Come primi piatti ci vennero serviti insieme malloreddus e culingiones: i primi, gnocchetti di provenienza squallidamente industriale e i secondi, ravioloni dalla dura pasta e dallo scarno ripieno; entrambi immersi in un sugo rosso al pomodoro molto sgradevole con assurdi champignon in bella mostra. Per secondi ci furono portati gli arrosti: quello di porceddu era avvolto in una così dura corazza di cuoio che doveva venire direttamente dai carri di salmeria al seguito della prima crociata; l’agnello più che arrostito era stato messo al rogo e carbonizzato; la scamorza faceva addirittura paura tanto trasudava grasso fritto.
Come contorno ci è stato portato un piatto di verdure crude (sedano, ravanello e finocchio) belle a vedersi, ma ipertrofiche e gonfie d’acqua, assolutamente senza sapore.
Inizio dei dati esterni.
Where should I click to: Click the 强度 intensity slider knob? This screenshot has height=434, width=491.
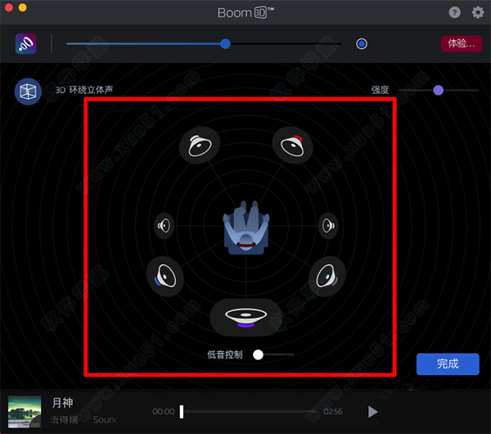pyautogui.click(x=438, y=90)
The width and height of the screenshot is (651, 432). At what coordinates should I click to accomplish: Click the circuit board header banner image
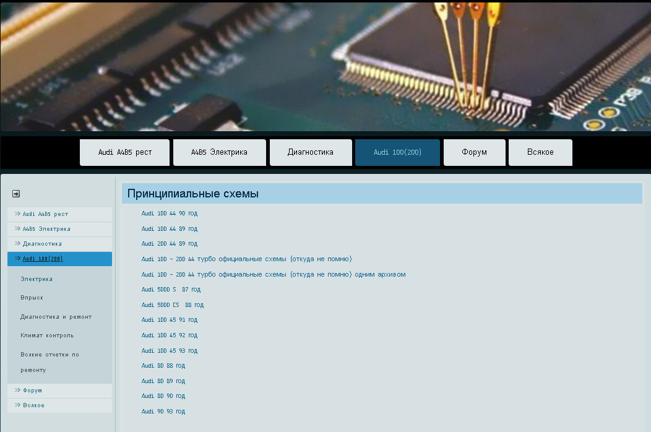(326, 66)
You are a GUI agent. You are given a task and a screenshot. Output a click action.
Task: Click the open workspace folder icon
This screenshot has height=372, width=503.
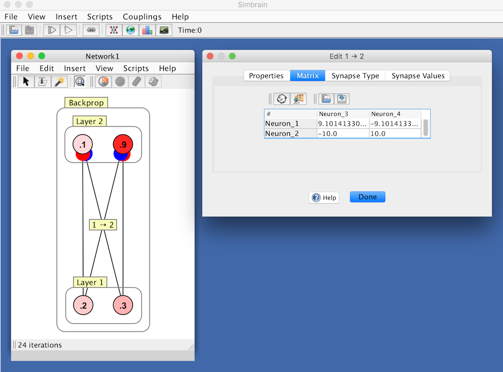pos(14,30)
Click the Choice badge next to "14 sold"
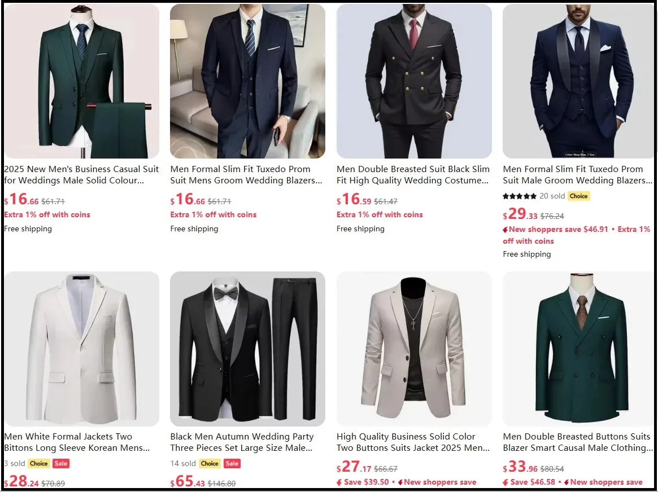The height and width of the screenshot is (492, 658). coord(210,464)
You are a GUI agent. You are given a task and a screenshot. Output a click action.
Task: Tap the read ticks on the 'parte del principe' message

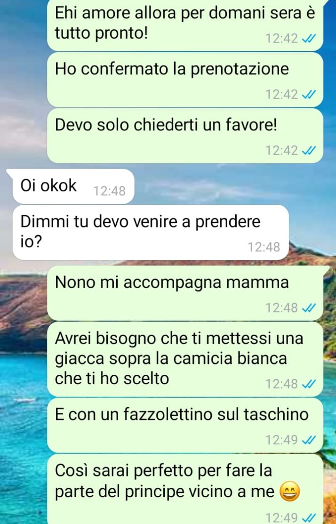click(x=309, y=518)
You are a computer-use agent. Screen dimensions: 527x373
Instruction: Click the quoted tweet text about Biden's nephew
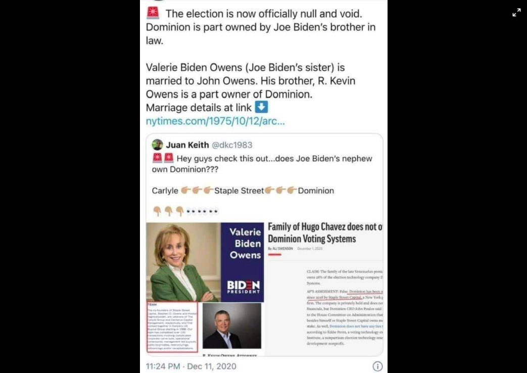[262, 163]
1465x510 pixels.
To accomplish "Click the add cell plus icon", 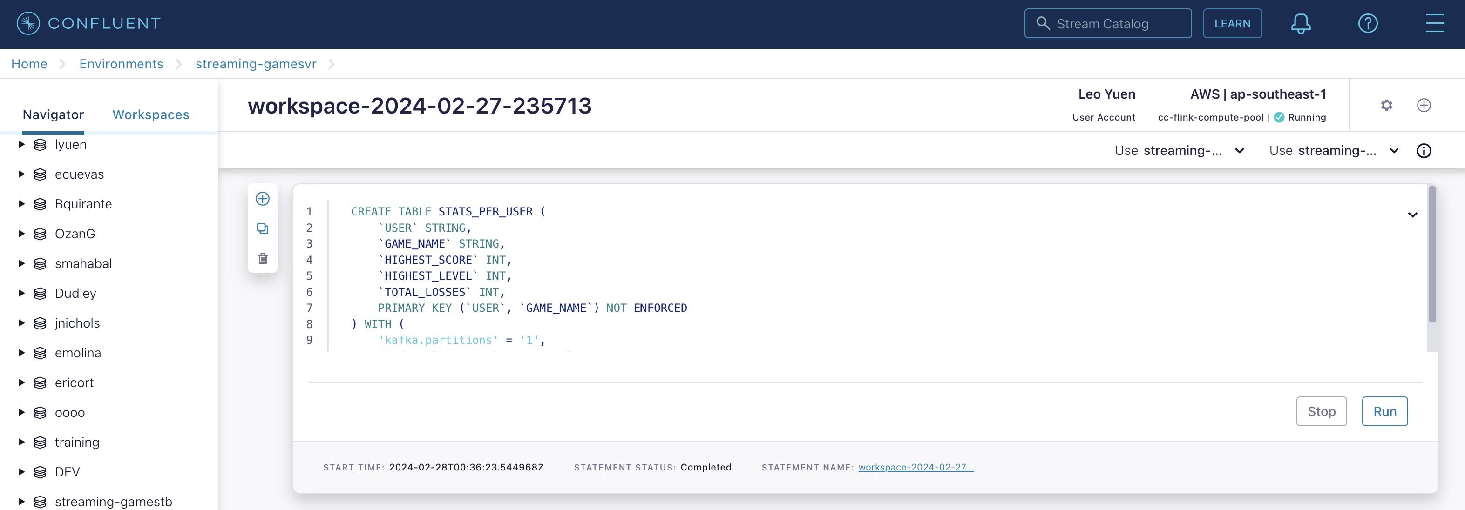I will (x=263, y=198).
Per una strana pudicizia l’oste aveva scelto per tale piatto un nome a metà tra pinzimonio e cazzimperio chiamandolo col verecondo nome di pizzimperio. Sugli arrosti avemmo la buona ventura di bere un Cannonau di Jerzu gradevolmente profumato di cannella, giovane e dalla morbida stoffa. Oltre a vergognose sebadas, di formaggio e miele, stecchite ed appiccicose, avemmo una buffa inserzione interregionale grazie ad una pastiera napoletana definita: torta di ricotta.
Una sorpresa furono, e molto piacevole, tra i liquori, due bottiglie di rosolio, alla fragola l’una e l’altra alla pesca, che con la loro dolce bontà fecero ritornare il sorriso a noi e ai nostri commensali. Da indiscrezioni possiamo riferire che il prezzo non fu né alto, né basso.